● Perguntas de estudo
[1] Transcreva o trecho do artigo sobre comunicação que começa em "Faz mais de" e termina em "quais as empresas.", sem mudar nada.
[2] Quais lugares, entre países e estados, o artigo sobre comunicação cita pelo nome? Liste todos.

==== Trecho do texto

Meio & Mensagem
30 de maio de 2011 - 6h13
Qual a relação entre o show and tell, conhecida prática da pré-escola americana, a professorinha do Rio Grande do Norte que deu ao país uma lição sobre educação, e o livro do MEC que liberou os estudantes brasileiros para falar errado? A meu ver, basta ligar os pontos para enxergar um dos desafios mais importantes para profissionais, empresas e países que não queiram se tornar irrelevantes no novo mundo da sociedade em rede: a competência de comunicação como fator crítico de sucesso.
Uma das coisas que impressiona quem teve a oportunidade de viver nos Estados Unidos é a desenvoltura com que a maioria das pessoas fala em público. À parte o acesso universal à educação pública, ainda acima da média dos países embora tenha perdido qualidade nos últimos anos, esta capacidade tem provavelmente relação com o show and tell, a prática de estimular as crianças a levar semanalmente algo interessante para a escola para apresentar aos colegas. Ou seja, o sistema estimula o exercício da comunicação antes mesmo de se completar a alfabetização, num ritual emblemático do valor atribuído a ela pelos americanos – talvez porque lá se reconheça a comunicação como condição para o empreendedorismo e a meritocracia, outros pilares da cultura americana.
No Brasil, ainda não conseguimos nos entender, sequer, sobre como tirar nossos estudantes do fim da fila dos índices globais de desempenho escolar – como prova o polêmico livro que estimula os estudantes a falar frases como “os menino pega os peixe” e considera a defesa do uso correto do idioma uma forma de “preconceito lingüístico”. Além de evidenciar até que ponto o exagero do politicamente correto está empobrecendo o encaminhamento de questões- chave para o país, o episódio mostra como ainda se tem uma visão limitada da importância da língua, e principalmente da comunicação, para a evolução das pessoas e sociedades.
Seja no debate público sobre educação, seja nas empresas, comunicação continua a ser tratada como uma função técnica, ignorando-se o quanto ela está se tornando uma competência estratégica nestes tempos de mudanças vertiginosas, em que a inovação tornou-se a única vantagem competitiva sustentável. Pois inovação, afinal, não depende apenas de educação formal e talentos isolados, mas da capacidade de interação entre profissionais de diferentes especialidades atuando com uma visão sistêmica. E isto só é possível quanto se tem habilidades sociais, capacidade relacional e comunicativa.
Faz mais de um século que os psicólogos explicaram o vínculo entre pensamento e língua, e é fácil constatar, na prática, que quem não se expressa bem geralmente tem dificuldade de articular, também, o pensamento. Agora, estamos descobrindo o quanto a comunicação tem função estruturante – ou seja, não ocorre como mera de troca de informações, mas é o meio pelo qual as pessoas alinham suas visões e vontades para fazer coisas em conjunto. As palavras, como no título de um livro clássico dos anos 50, How to do things with words, do inglês John AUSTIN, são o modo pelo qual construímos o mundo. Segundo o teórico canadense da comunicação James Taylor, são também o modo como criamos as organizações, entre as quais as empresas.

========
==== Informações exibidas

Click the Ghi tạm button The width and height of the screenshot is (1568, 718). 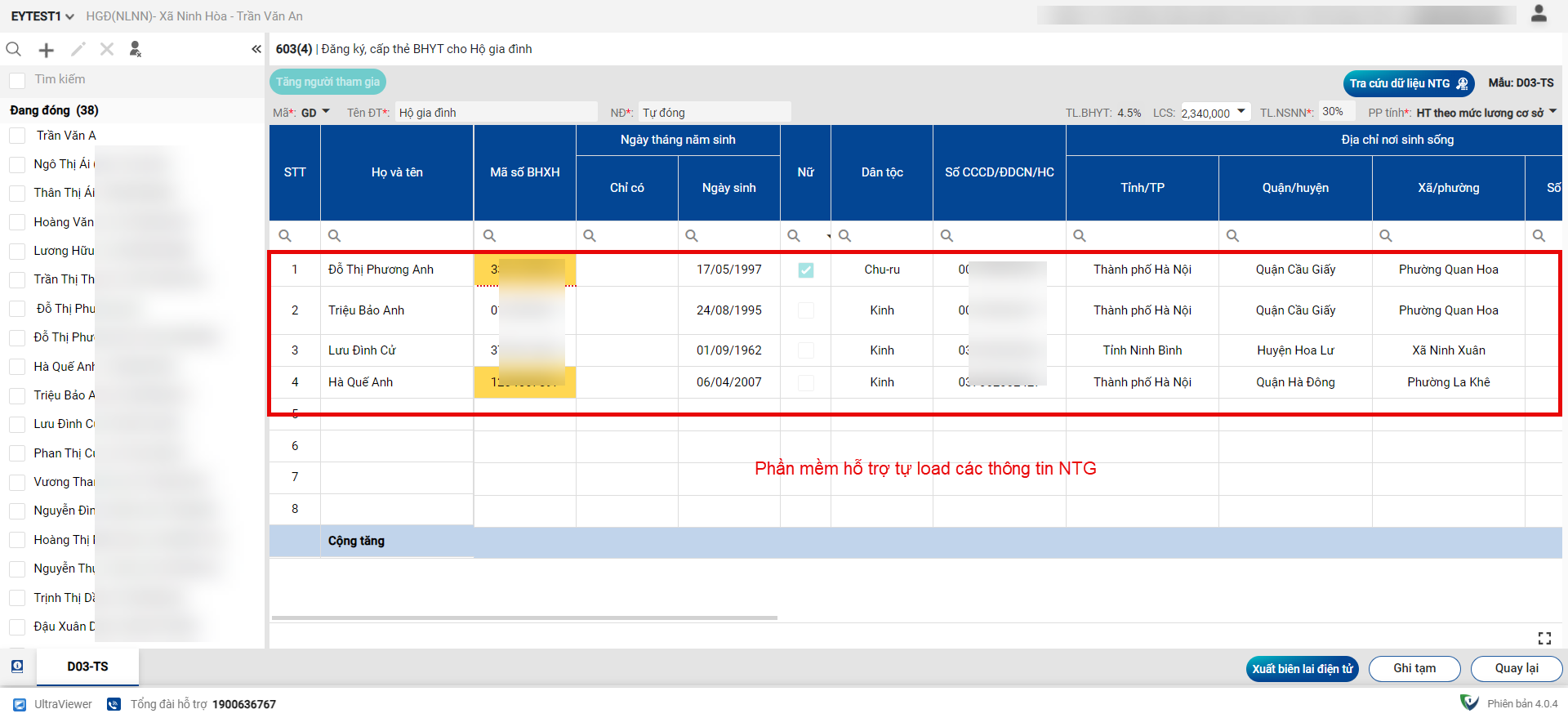point(1414,668)
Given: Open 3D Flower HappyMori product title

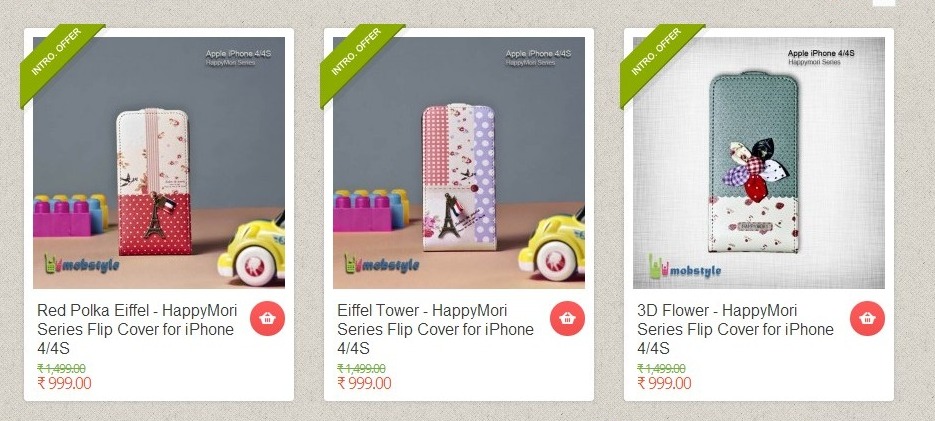Looking at the screenshot, I should 735,329.
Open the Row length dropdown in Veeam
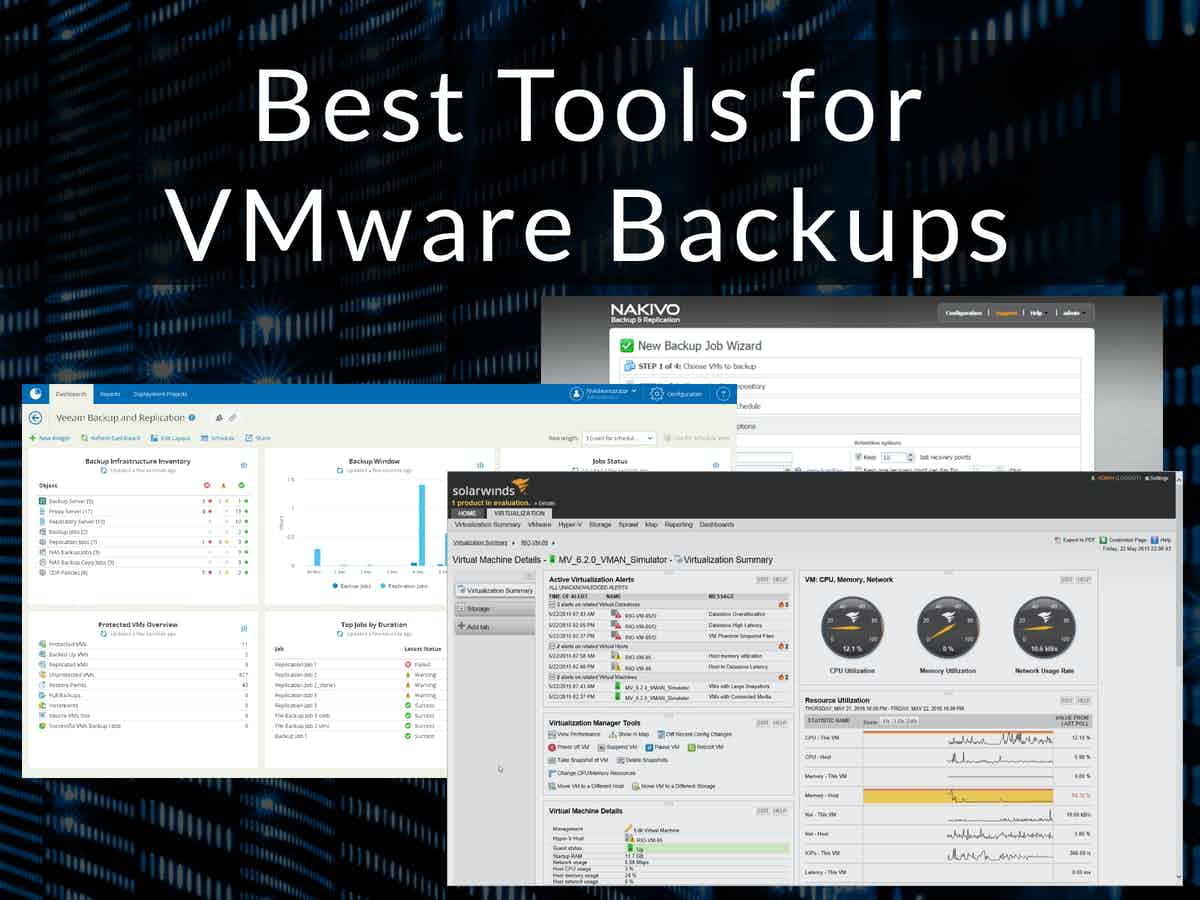This screenshot has height=900, width=1200. (618, 438)
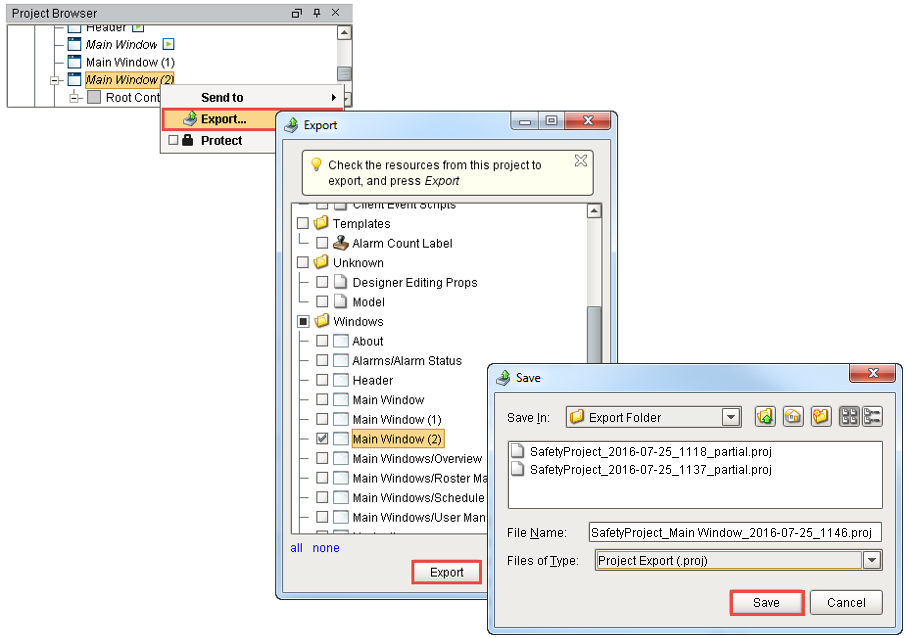Viewport: 907px width, 638px height.
Task: Create a new folder via toolbar icon
Action: (821, 417)
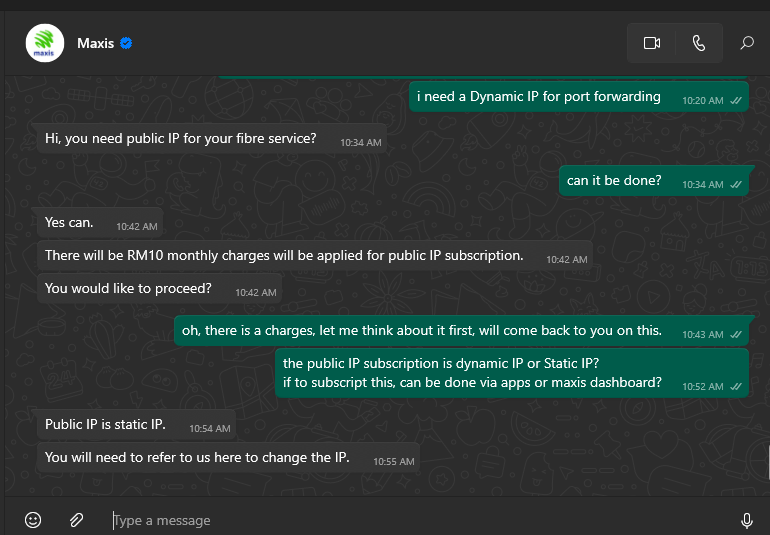Image resolution: width=770 pixels, height=535 pixels.
Task: Start a video call with Maxis
Action: click(652, 43)
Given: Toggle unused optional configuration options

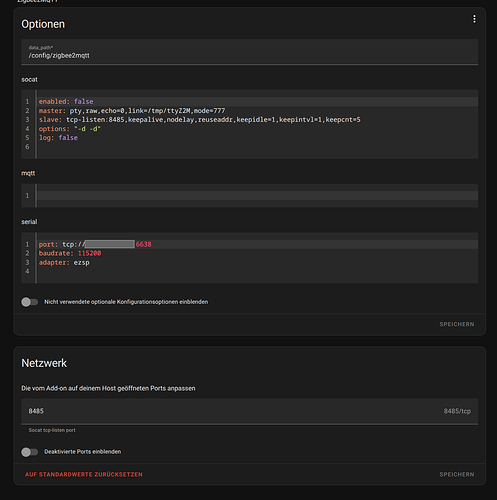Looking at the screenshot, I should click(29, 302).
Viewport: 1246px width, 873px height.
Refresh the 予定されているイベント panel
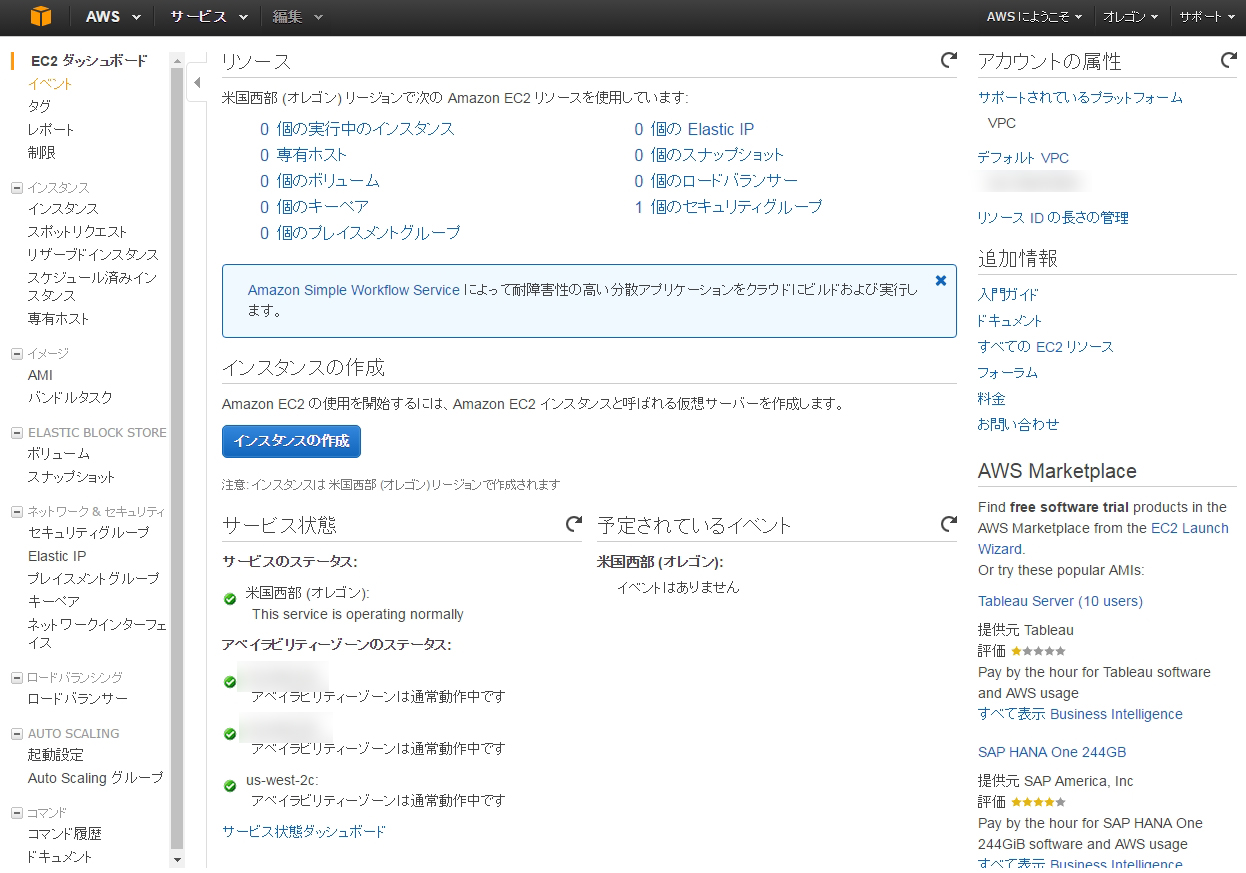949,523
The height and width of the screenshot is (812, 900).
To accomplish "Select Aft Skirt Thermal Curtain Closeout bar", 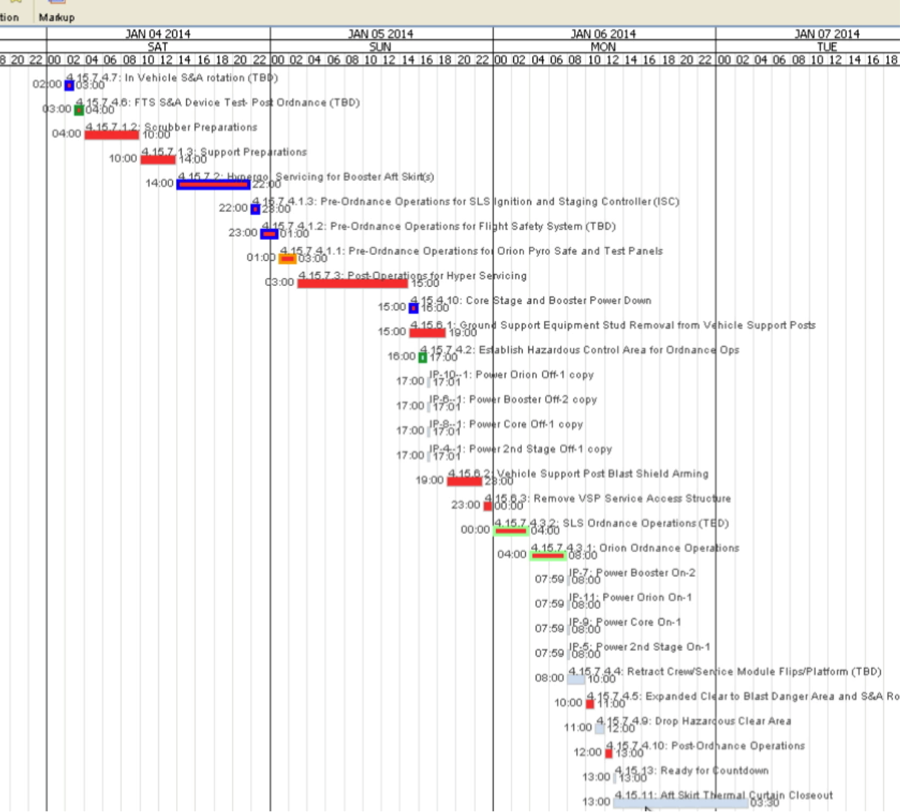I will coord(680,802).
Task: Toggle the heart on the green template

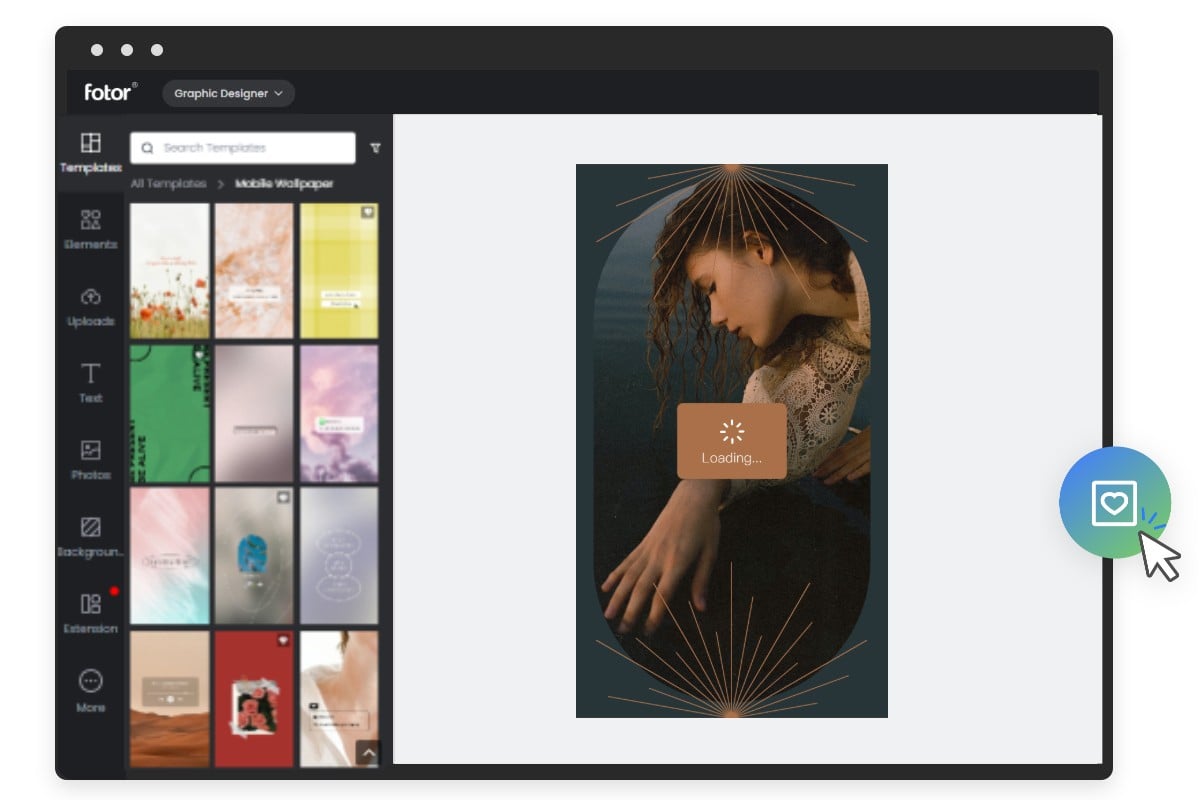Action: coord(198,355)
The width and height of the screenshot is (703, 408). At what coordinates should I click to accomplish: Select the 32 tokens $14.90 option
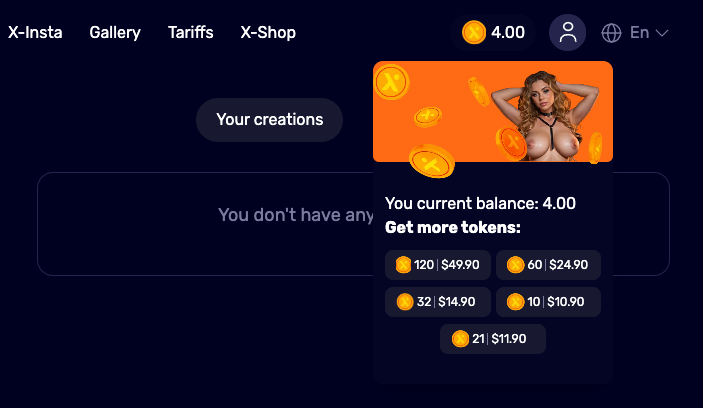tap(438, 302)
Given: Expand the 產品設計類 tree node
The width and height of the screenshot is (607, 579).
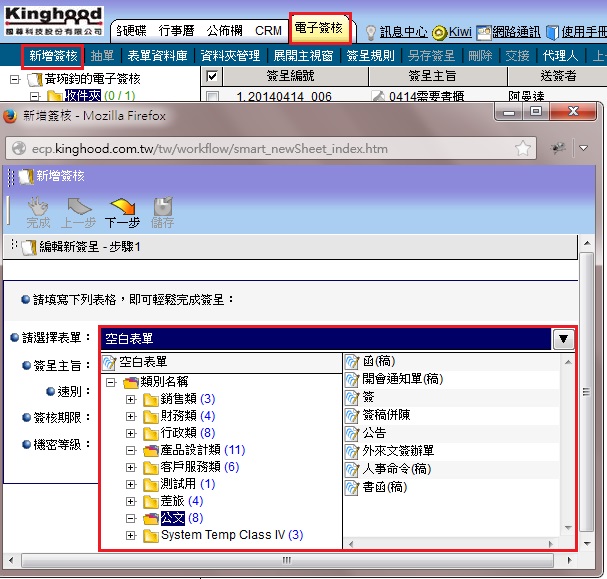Looking at the screenshot, I should click(131, 450).
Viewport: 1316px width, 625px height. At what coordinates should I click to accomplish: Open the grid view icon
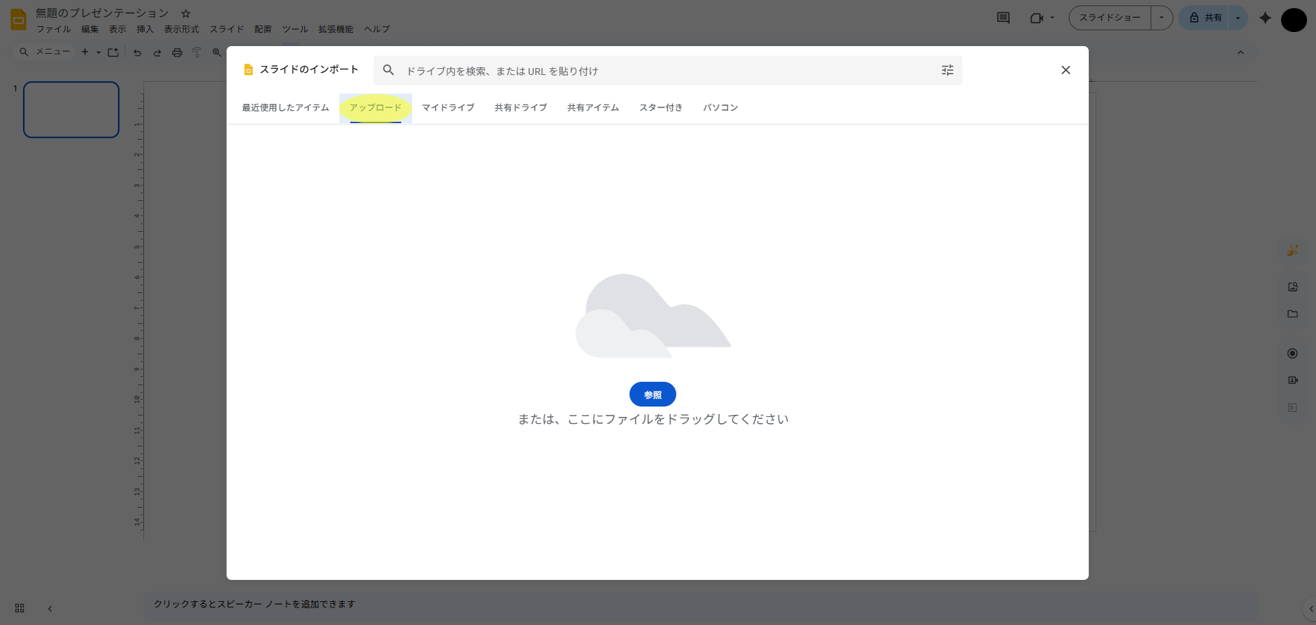click(19, 608)
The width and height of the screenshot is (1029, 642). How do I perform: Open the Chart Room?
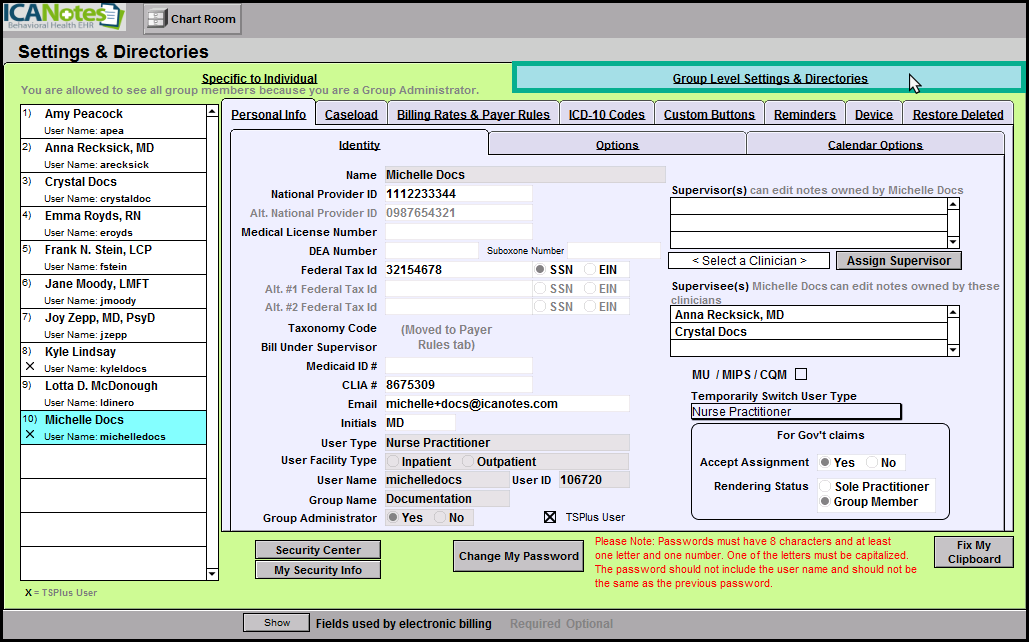coord(193,19)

========

● Resultados dos exercícios
[1]
Faz mais de um século que os psicólogos explicaram o vínculo entre pensamento e língua, e é fácil constatar, na prática, que quem não se expressa bem geralmente tem dificuldade de articular, também, o pensamento. Agora, estamos descobrindo o quanto a comunicação tem função estruturante – ou seja, não ocorre como mera de troca de informações, mas é o meio pelo qual as pessoas alinham suas visões e vontades para fazer coisas em conjunto. As palavras, como no título de um livro clássico dos anos 50, How to do things with words, do inglês John AUSTIN, são o modo pelo qual construímos o mundo. Segundo o teórico canadense da comunicação James Taylor, são também o modo como criamos as organizações, entre as quais as empresas.

[2]
Rio Grande do Norte
Estados Unidos
Brasil